Each simulation began with 100 patches and an initial number of species n_t=0. Simulations were initiated with each of the n_t=0 species occupying the fraction of patches it would occupy at equilibrium without competition. Simulations were run for 100 time steps. For each time step and patch, the probability of extinction of each species was computed from Eq. B.1. If a species i did not occur in a patch, its colonization probability was computed as m_{MI, i} (mainland-island) or y_i m_LL,_i (Levins-like), where y_i is the fraction of patches occupied by species i at that time step. The fate of a species in a patch in each time step (extinction or colonization) was determined using a standard Monte-Carlo procedure (Hilborn and Mangel 1997). For example, if E_i,j is the extinction probability of species i in patch j at time t then extinction occurs at time t+1 if E_i,j is higher than a value drawn at random within a (0,1) uniform distribution. The environment was assumed to be constant, thus none of the parameters in the simulations changed through time.

For the Levins-like model, the number of species remaining in the system at t=100 time steps (n_t=100) was determined. The simulation was then run for 50 additional time steps and the number of persisting species at t=150 (n_t=150) was determined. If n_t=150< n_t=100, we assumed that the system had not reached quasi-equilibrium. Otherwise, the mean species richness per patch was computed for the last 50 time steps and divided by n_t=100 to obtain y_observed, the mean frequency of patch occupancy. We then averaged e_1,i , m_LL,i, and c_i,k over all species remaining in the simulation at equilibrium. We used these values in Eqs. 7 and 9 to compute y_predicted, the mean frequency of patch occupancy when all species are identical.
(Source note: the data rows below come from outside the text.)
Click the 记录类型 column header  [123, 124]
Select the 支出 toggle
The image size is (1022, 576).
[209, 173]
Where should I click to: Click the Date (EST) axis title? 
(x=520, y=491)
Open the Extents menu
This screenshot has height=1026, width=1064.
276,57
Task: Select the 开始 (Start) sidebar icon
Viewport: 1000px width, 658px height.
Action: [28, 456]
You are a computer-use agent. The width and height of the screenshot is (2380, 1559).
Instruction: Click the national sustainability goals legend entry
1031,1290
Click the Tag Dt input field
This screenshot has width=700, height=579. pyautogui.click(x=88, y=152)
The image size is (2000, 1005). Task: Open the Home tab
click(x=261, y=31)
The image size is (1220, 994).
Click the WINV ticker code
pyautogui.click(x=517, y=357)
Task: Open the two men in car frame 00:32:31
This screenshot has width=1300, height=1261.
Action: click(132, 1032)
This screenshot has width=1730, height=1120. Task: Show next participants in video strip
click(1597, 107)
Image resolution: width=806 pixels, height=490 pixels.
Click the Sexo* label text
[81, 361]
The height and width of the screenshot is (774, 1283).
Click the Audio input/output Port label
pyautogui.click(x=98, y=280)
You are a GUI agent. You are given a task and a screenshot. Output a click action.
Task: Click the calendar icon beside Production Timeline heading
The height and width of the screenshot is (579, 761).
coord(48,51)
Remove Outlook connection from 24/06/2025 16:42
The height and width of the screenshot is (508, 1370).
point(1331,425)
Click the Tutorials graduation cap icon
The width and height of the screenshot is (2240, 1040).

For the mainland-island model, the simulation procedure was simplified because there was no regional extinction, thus n_t=150=n_t=100=n_t=0. As before, the mean species richness per patch was computed for the last 50 time steps and divided by n_t=100 to obtain y_observed. We again averaged e_1,i, , m_MI,i, and c_i,k for each simulation and used these values in Eqs. 7 and 9 to compute y_predicted,.

For each model (Levins-like or mainland-island) and for a given value of v, we ran 20 simulations with n_t=100= 3 , 5 with n_t=100= 8, 5 with n_t=100= 10, 5 with n_t=100=12, and 5 with n_t=100= 14. We thus obtained 40 values of y_observed to compare to 40 corresponding values of y_predicted (Fig. 5).